“ちゅら弾”3連発で1000号と勝利をダブル奪取する。札幌は今日1日、札幌ドームで清水と対戦する。前節G大阪戦まで2戦連発中のFW上原慎也(25)は、10試合連続のベンチ入り。沖縄生まれのスーパーサブが、クラブ初となる途中出場での3戦連発を狙う。札幌の公式戦通算1000点目までは残り2点。勝負どころで登場し、メモリアル弾と3戦ぶり勝利を一挙に引き寄せる。

 沖縄が生んだ北のスピードキングが“早業”3連発の偉業に挑む。札幌・宮の沢で行われた8月31日の紅白戦では、控え組の左MFに入りプレー。俊足を生かし主力DF陣をかき回した。「出番が来たら、とにかく連続でゴールを求めていきたい」。09年5月5日、栃木戦でプロ初ゴールを決めた思い出の札幌ドームで、自身初のシーズン4点目を狙いにいく。

 決定力はただものではない。7月28日の名古屋戦は出場から20分、8月18日仙台戦は同17分、25日の前節G大阪戦は同26分でゴールを決めてきた。「ピッチ脇でアップしている間に試合の流れ、どこにスキがあるか見て狙うところを考えている」。試合前には沖田コーチのアドバイスを受け、相手DFの弱点研究に没頭する。過去8発すべて途中出場で決めてきた“仕事師”が、万全のスカウティングで清水討ちを目指す。
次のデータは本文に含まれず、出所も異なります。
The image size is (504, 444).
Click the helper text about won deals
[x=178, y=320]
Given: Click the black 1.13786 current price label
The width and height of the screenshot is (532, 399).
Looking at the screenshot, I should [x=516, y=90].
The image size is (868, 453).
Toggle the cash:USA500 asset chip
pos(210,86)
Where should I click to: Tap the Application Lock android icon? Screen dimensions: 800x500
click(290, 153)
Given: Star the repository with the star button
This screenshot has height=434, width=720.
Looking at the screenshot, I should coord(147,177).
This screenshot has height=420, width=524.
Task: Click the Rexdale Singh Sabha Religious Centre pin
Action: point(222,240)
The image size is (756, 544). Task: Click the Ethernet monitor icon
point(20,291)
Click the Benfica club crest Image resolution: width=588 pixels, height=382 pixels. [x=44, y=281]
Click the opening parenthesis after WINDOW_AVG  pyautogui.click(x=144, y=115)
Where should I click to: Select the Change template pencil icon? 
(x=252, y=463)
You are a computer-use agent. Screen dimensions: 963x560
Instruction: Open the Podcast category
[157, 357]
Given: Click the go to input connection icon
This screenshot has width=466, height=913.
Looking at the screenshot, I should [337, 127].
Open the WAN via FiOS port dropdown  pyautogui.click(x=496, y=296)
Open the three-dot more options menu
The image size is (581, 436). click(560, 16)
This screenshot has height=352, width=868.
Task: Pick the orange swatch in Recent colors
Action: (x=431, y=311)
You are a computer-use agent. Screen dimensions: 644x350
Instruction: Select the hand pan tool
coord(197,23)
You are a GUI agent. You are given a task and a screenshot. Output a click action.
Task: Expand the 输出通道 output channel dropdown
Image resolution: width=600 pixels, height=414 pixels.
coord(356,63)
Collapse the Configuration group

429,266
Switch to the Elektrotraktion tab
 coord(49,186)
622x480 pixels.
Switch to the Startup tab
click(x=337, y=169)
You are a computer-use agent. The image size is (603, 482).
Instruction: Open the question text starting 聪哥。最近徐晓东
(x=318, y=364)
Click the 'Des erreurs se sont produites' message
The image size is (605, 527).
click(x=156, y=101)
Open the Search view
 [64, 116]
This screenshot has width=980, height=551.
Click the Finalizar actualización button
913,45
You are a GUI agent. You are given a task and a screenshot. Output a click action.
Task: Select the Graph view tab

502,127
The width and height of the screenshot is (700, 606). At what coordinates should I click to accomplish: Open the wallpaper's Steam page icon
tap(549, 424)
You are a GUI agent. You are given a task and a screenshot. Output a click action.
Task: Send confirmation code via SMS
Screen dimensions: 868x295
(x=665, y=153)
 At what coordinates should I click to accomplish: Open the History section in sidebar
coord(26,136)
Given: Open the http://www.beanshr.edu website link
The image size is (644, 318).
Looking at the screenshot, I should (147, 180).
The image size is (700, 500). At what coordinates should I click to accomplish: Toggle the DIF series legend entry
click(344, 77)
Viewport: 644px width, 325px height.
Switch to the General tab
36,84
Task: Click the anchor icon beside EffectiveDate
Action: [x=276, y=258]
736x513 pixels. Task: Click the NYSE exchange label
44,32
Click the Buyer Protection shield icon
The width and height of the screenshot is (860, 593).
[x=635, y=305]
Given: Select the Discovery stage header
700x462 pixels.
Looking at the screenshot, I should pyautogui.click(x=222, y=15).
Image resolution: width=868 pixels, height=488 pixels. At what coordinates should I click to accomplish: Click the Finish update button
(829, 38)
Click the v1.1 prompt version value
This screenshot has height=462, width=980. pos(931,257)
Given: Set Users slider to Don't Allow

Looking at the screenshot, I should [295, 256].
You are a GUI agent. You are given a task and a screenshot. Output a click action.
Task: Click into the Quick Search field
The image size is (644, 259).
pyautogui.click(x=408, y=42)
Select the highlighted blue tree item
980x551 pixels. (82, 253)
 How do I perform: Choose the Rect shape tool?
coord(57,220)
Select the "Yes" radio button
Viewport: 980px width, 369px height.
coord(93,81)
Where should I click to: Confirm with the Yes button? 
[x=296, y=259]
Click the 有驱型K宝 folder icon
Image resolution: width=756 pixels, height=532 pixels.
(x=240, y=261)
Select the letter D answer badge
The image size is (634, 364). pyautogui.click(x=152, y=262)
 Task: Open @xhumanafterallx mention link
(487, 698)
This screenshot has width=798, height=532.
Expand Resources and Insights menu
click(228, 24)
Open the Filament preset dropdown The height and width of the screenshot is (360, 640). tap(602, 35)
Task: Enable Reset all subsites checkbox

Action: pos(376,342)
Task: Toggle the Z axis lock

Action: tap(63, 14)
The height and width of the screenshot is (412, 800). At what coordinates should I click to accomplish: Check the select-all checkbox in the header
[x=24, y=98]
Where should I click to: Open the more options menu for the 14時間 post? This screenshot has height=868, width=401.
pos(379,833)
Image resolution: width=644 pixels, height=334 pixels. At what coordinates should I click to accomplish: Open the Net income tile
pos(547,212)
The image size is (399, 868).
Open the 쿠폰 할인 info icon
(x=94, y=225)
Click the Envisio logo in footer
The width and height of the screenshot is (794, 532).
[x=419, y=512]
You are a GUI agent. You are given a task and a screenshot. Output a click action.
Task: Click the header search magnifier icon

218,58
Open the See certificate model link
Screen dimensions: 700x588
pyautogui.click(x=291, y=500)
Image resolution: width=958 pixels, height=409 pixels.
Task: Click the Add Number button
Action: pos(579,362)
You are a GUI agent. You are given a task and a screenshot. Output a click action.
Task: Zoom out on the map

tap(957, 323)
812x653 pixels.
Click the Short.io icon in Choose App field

 狙うは勝利とメモリアル弾だ。札幌の公式戦全ゴールは現在998。節目の1000号まで2点に迫った。「大きな節目。何とか点を取って、自分も絡んでいきたい」。札幌が清水に勝ったのは過去、01年9月15日の対戦の1度しかない。そのときもヒーローは控え選手だった。延長前半14分、後半途中出場のFW堀井が延長Vゴールを決め、3-2と劇的勝利を飾った。舞台は同じ札幌ドーム。背番号26が、新スーパーサブとして、11年ぶりドラマを再現させる。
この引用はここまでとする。